Molti di noi, almeno una volta
nella vita, hanno sperimentato l'orrenda sensazione di non esistere agli occhi
degli altri, come se fossimo diventati improvvisamente invisibili e
intangibili. Ebbene, Dylan Dog e altri quattro casuali compagni di avventura si
trovano a condividere l'orrenda esperienza di essere vivi in un mondo che muore
lentamente, imprigionati in una zona della città dove la gente ripete
ossessivamente le stesse azioni senza fermarsi mai. Forse Dylan, senza volerlo,
ha attraversato un varco dimensionale? O forse sta soltanto scortando quattro
anime dannate verso il girone più terribile dell'Inferno, il settimo, quello
riservato agli assassini?
Paola Barbato aveva già realizzato
un soggetto su Dylan imprigionato in realtà alternative e circolari per il n.
163 della serie regolare, Il mondo perfetto, albo che però la
sceneggiatura minimalista ad opera di Sclavi rendeva molto diverso e più
accessibile di questo n. 202. Qui al contrario abbiamo un accumulo di
informazioni, alcuni delle quali tentano di depistare il lettore: dal serpente
Samael (rinvenuto sul libro di un chiromante!!), all’uroboro, al settimo
cerchio infernale dantesco degli assassini (che regala impropriamente il titolo
all'albo) fino ad arrivare alla mitologia greca con le Tre Parche. C’è anche l’immancabile Stephen King tra le
fonti di ispirazione della storia, come ci viene rivelato nell’Horror Club
(inedito), da individuarsi nel racconto I langolieri, contenuto nell’antologia
Quattro Dopo Mezzanotte (Four past midnight, 1990).
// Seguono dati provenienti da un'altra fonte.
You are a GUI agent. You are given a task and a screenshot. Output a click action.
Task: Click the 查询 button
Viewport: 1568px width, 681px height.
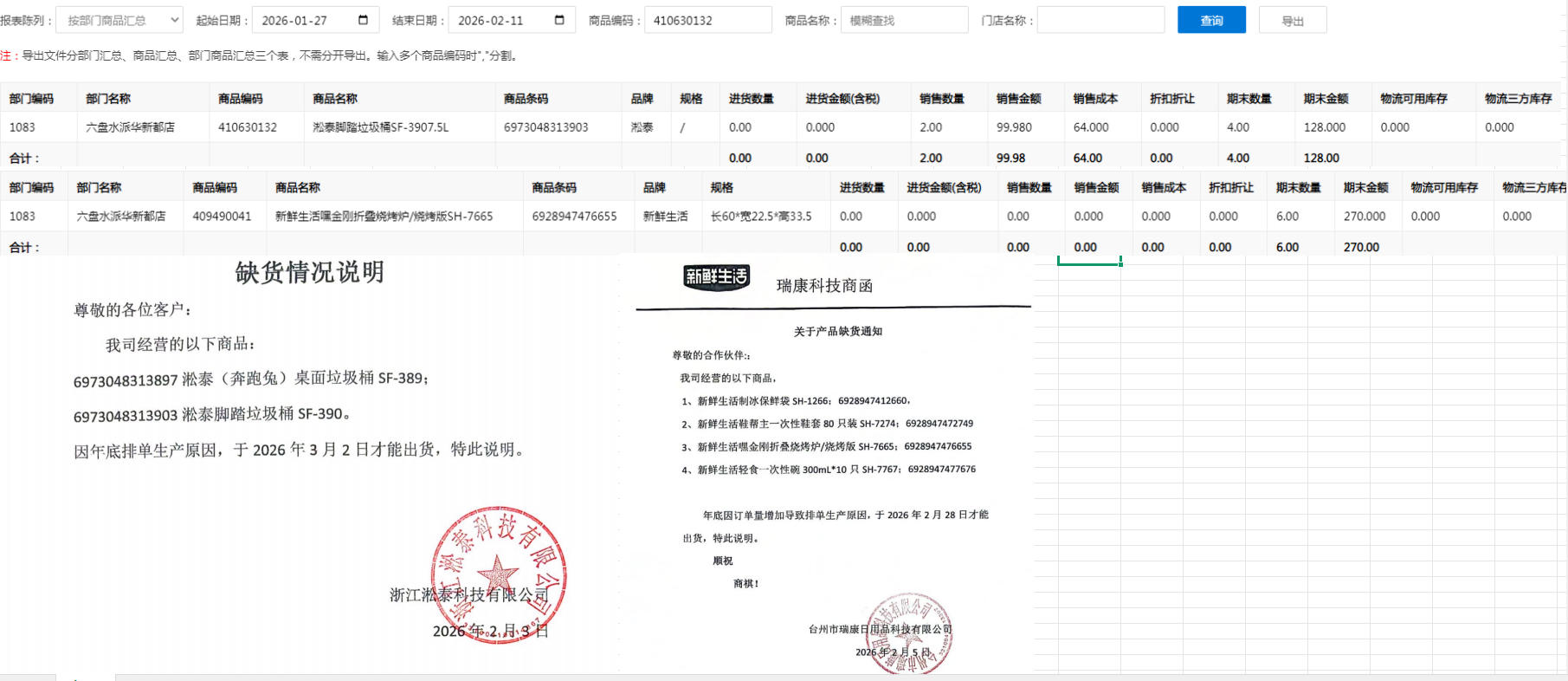coord(1210,20)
Il mood
serio-tragico dell’albo viene rimesso in discussione dal finale che rivela la
sua natura di divertissement e propone qualcosa di nuovo rispetto al solito
inferno burocratico governato dal direttore “duefacce” che altri autori hanno
tirato fuori come deus ex machina quando non sapevano più dove
arrampicarsi. Il difetto arriva invece dove non te lo aspetteresti da Barbato,
ovvero nella caratterizzazione dei personaggi, che rimangono bidimensionali,
quasi più a rappresentare una categoria che a reclamare la propria
individualità di comprimari. Se non altro il ragazzino razzista rappresenta una
sorta di inedito nella serie. Roi ai disegni era ancora un bel vedere, ma il
suo tratto qui risulta standardizzato, privo dei picchi del passato: basti
vedere l'evocativa immagine grande a pag. 68 o la doppia tavola onirica alle
pagg. 44-45. Fossero state ai tempi di Mefistofele o anche, senza tornare
troppo indietro, de La morte rossa sono sicuro che sarebbero stare realizzate
in maniera diversa, molto più curata, con potenzialità da capolavoro su carta.
Però le Parche sono rappresentate in modo davvero inquietante (vedasi in
particolare ultima vignetta di pag. 97). Copertina pittorica di Stano
fuorviante come il titolo, ma molto bella, ispirato a I dannati, uno degli affreschi realizzati da Luca Signorelli nella cappella di San Brizio nel duomo di Orvieto.
Malgrado un certo fastidioso
moralismo di fondo la ritengo una storia pienamente riuscita, ma su temi
affini preferisco di gran lunga la libertà chiaverottiana di albi come Laclessidra di pietra o Il Confine.
Curiosità: Riporto da Wikipedia,
quindi con tutte le attenuanti del caso, che Samael o Samaele (in ebraico סמאל;
veleno di Dio) secondo la religione cristiana è un arcangelo; nella tradizione
Talmudica e post-Talmudica, ha il ruolo di accusatore, seduttore e distruttore,
spesso associato all'angelo della morte (Azrael). Per quanto riguarda la sua
forma di serpente, su diversi siti si legge che secondo alcuni studiosi fu proprio
Samael a tentare Eva.
BODYCOUNT: 5
TIMBRATURA: No
CITAZIONE: “Quattro angeli
della morte come compagni di viaggio… per il barcaiolo che li ha traghettati in
questo inferno”
VOTO: 7,5
Soggetto: Barbato (16)
Sceneggiatura: Barbato (15)
Disegni: Roi (39)

La seconda storia della serie mensile in cui non compare Groucho! Non la amo molto: citazioni sulla “Divina commedia” riportate in maniera approssimativa (per esempio, il settimo cerchio non è quello degli assassini, ma quello dei violenti in generale, di cui fanno parte anche altre categorie), personaggi mal caratterizzati (il ragazzino razzista appare persino innaturale nella sua esageratezza) e dialoghi piuttosto scialbi.